Competition for the gambling dollar has brought money to compliant governments and stagnation to the economics of racing. Most racing enterprises are dependent upon gaming revenue generated from slot machines and in many places would not otherwise survive -- an uncomfortable if nevertheless necessary marriage of convenience. Betting handle is at best flat year-to-year. The live audience, with the exception of those at Saratoga, Del Mar, Keeneland and and a on smattering of big days, has moved off-site. The advance deposit wagering platform is the new OTB parlor. Pari-mutuel taxes, meanwhile, have never been more confiscatory.

Over time, the expansion of racing has resulted in a second and even third tier of competition that has become engrained in the sport's economy. Breeders filled the demand for horses. Some owners saw opportunity for horses of limited ability and ancillary businesses were developed to serve demand. All horses, champion and the lowest level of claimer, eat, require shoes and the service of veterinarians -- and that's just scratching the surface.

In New York, admittedly the most expensive racing market in the nation, the cost of maintaining a thoroughbred in training , be it a Grade 1-caliber competitor or a bottom-level claimer, is about $60,000 and far more claiming horses with limited earning potential populate the backstretch than horses of stakes class.

Over the last 40 or so years, late autumn, winter and early spring has become the backbone of racing in New York and many other markets. Fully half the racing year -- and there were 245 days of racing in New York last year -- are held at Aqueduct, where a Christmas break is the only real respite from what is usually a tedious game for players only slightly improved by expanded purses resulting from casino revenue.

It is not easy, however, to simply cut back -- no matter the market -- without considering the ramifications and the economic damage such a move would guarantee.

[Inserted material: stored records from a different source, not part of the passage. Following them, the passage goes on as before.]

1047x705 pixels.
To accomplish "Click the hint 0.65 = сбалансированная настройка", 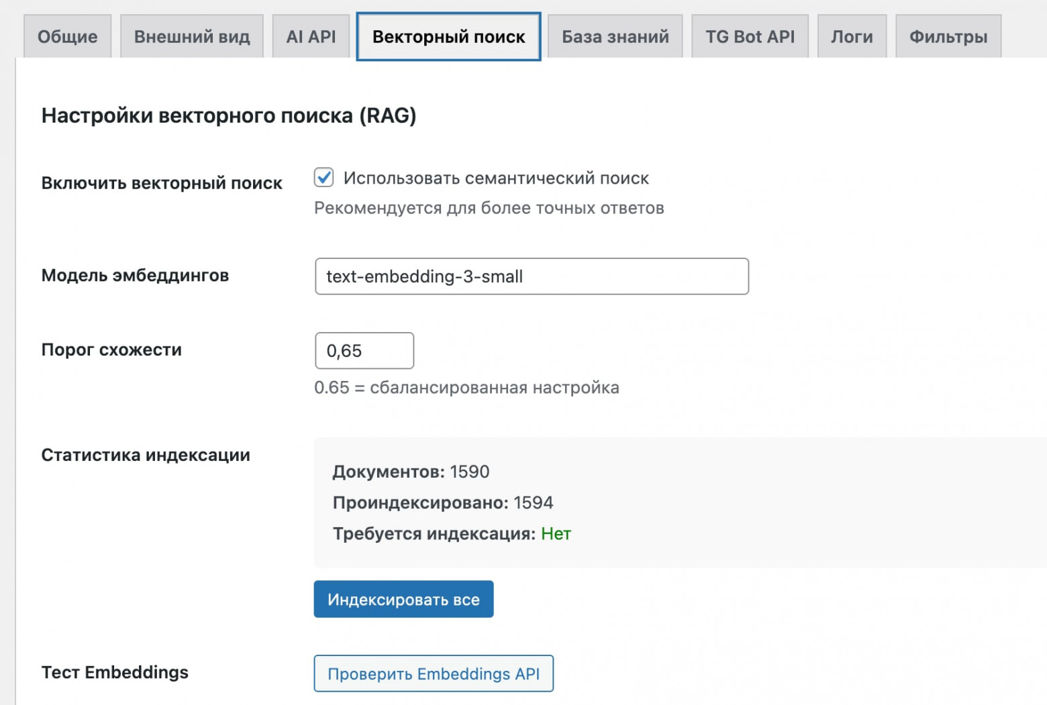I will pyautogui.click(x=466, y=387).
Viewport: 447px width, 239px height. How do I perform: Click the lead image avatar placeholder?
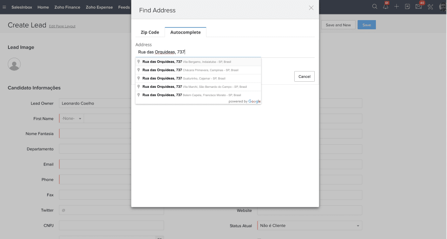14,64
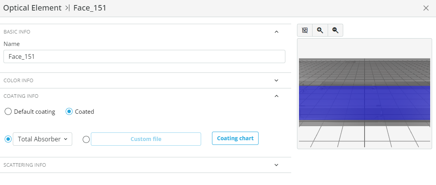The width and height of the screenshot is (436, 185).
Task: Open the Coating chart
Action: [x=235, y=138]
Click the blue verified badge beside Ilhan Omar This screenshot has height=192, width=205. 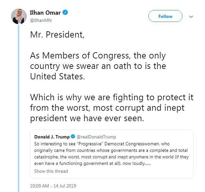click(x=65, y=13)
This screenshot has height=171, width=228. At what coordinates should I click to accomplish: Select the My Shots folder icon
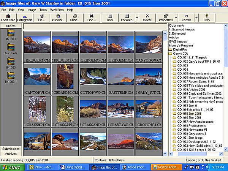[11, 49]
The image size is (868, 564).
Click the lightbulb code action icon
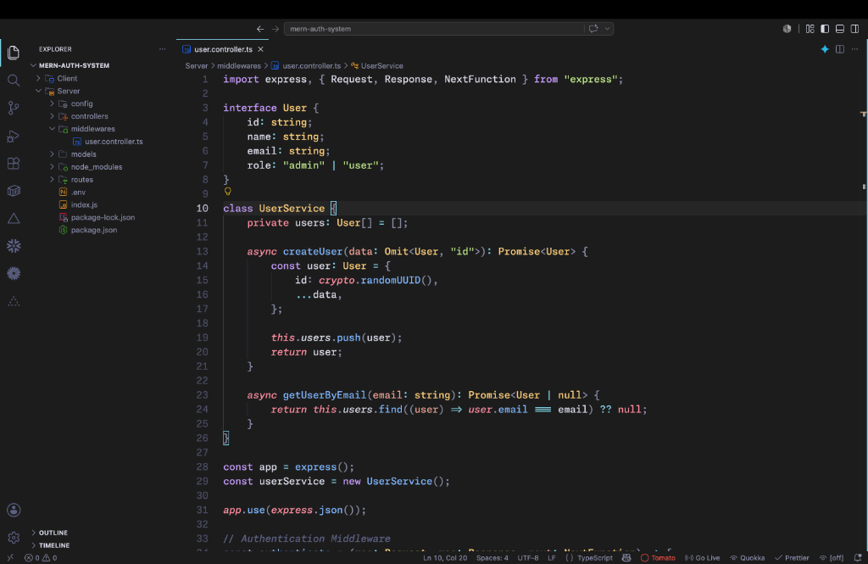click(227, 191)
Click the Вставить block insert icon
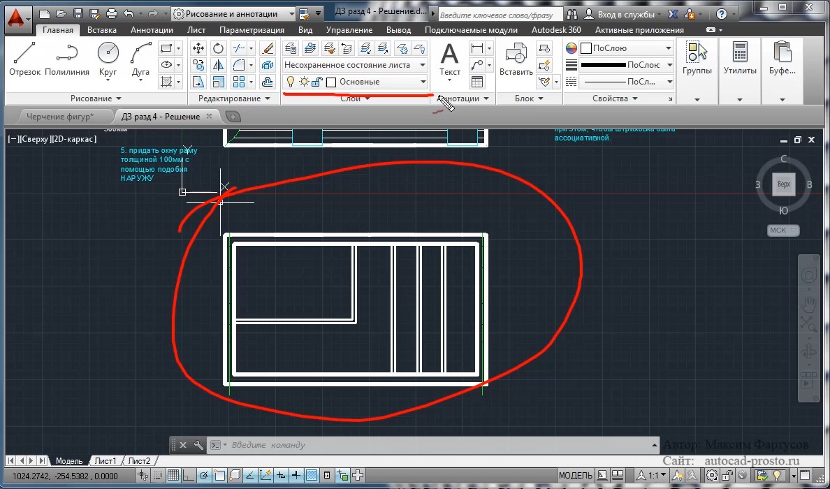830x489 pixels. 516,58
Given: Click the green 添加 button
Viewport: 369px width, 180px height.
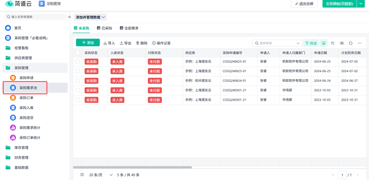Looking at the screenshot, I should [x=88, y=43].
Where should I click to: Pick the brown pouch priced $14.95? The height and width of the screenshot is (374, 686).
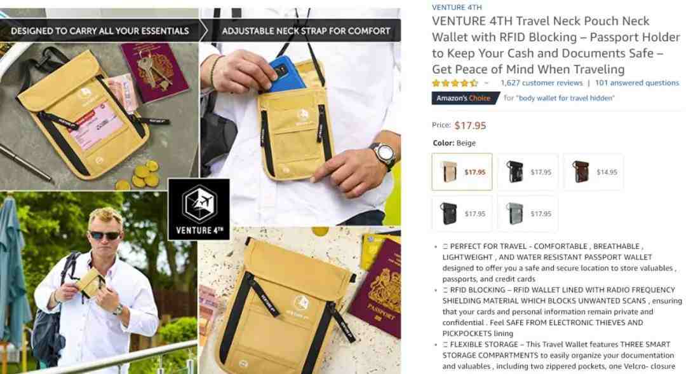[x=593, y=172]
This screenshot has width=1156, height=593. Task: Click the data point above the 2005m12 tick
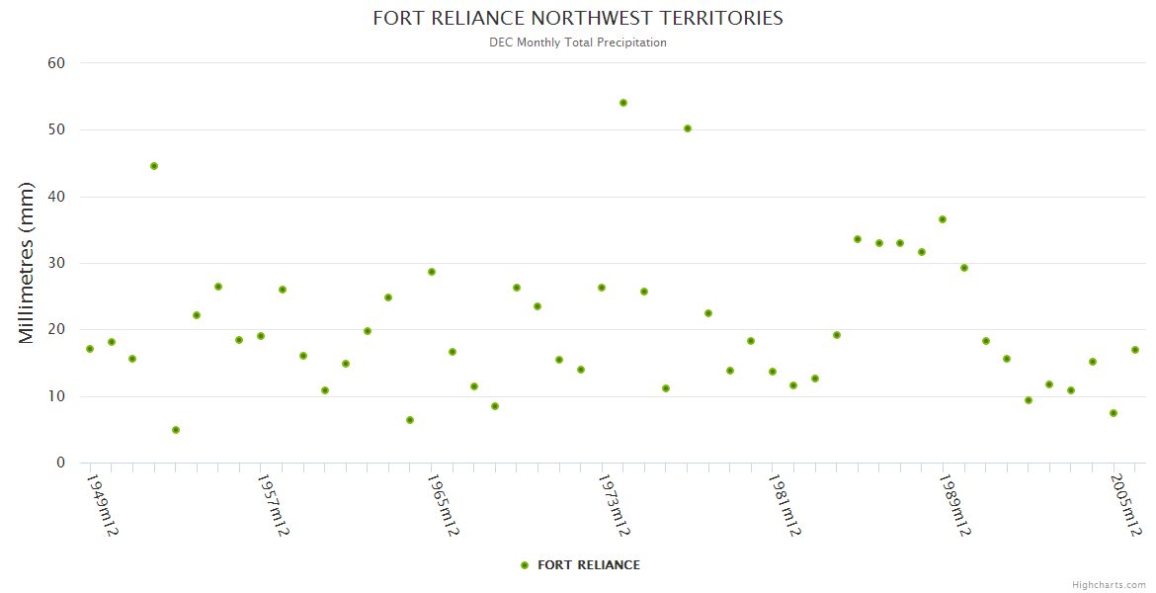click(1114, 413)
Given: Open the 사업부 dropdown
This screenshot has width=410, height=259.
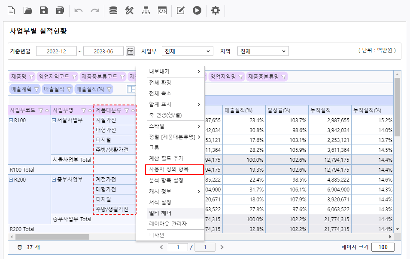Looking at the screenshot, I should point(187,51).
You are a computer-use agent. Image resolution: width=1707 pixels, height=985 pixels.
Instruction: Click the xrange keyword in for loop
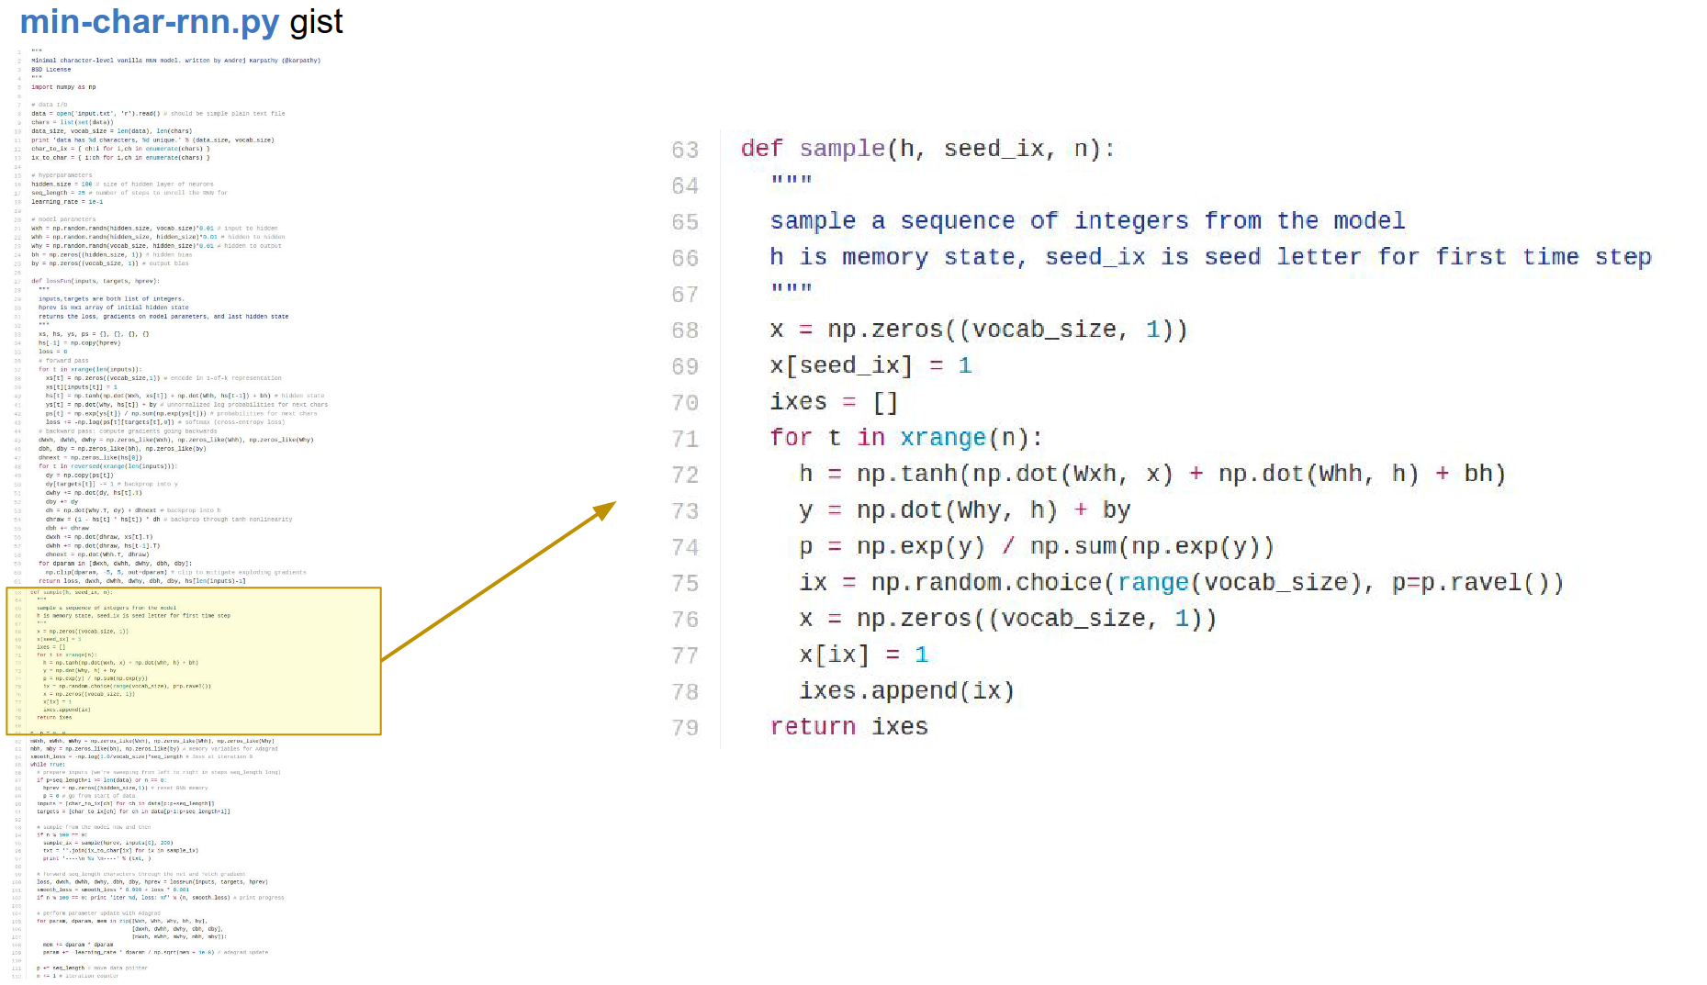(942, 438)
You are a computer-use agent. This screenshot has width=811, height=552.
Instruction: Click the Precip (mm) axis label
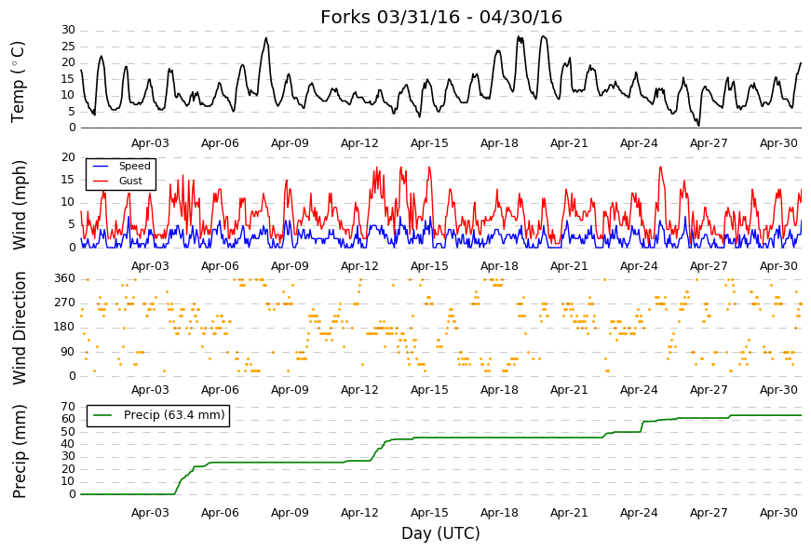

There is a population of horses that must be considered first. These horses are bred and purchased to race and elimination of opportunity would place severe pressure on owners to support horses whose earning potential would be substantially reduced if not eliminated. This raises many possibilities, most unpleasant, some tragic.

As ill-advised as year-round racing is, a meaningful reduction in the number of racing days would take a toll greater than the potential benefit.

Most breeders would suffer irreparable damage in the face of a diminished marketplace as would others whose livelihoods are directly tethered to horses and their care. The racing industry in New York is a $4.1 billion annual enterprise. A reduction of racing days would inflict a deep economic wound.

Owners, most of whom lose money, would find less opportunity to earn a profit or at least cut losses to manageable levels, initiating a domino effect that would affect trainers, grooms, stable help and all others in racing's food chain.

Most of those who work at racetracks would find their employment become seasonal.

As ill-advised as year-round racing is, a meaningful reduction in the number of racing days would take a toll greater than the potential benefit and even the willing would find opposition from government aghast at the thought of diminished revenue.

Confrontation of this issue requires a touch more deft than is commonly found in this industry. While the concept of seasonality is a ship that has sailed in most places, a shortened week in large markets may help in keeping players from burning out. But there is little else by way of solution that would be meaningful. The answer to the question posed by the Journal is probably: Yes, but deal with it.

The strength of seasonality is obvious during a summer's day at Saratoga. In the first four days of racing here, substantial crowds here have seen some very interesting two-year-olds and watched Princess of Sylmar stand up and beat her chest with a crushing victory in the Coaching Club American Oaks. The heat wave has subsided. The fields are big. Life is good.

And no one is thinking about Aqueduct in February.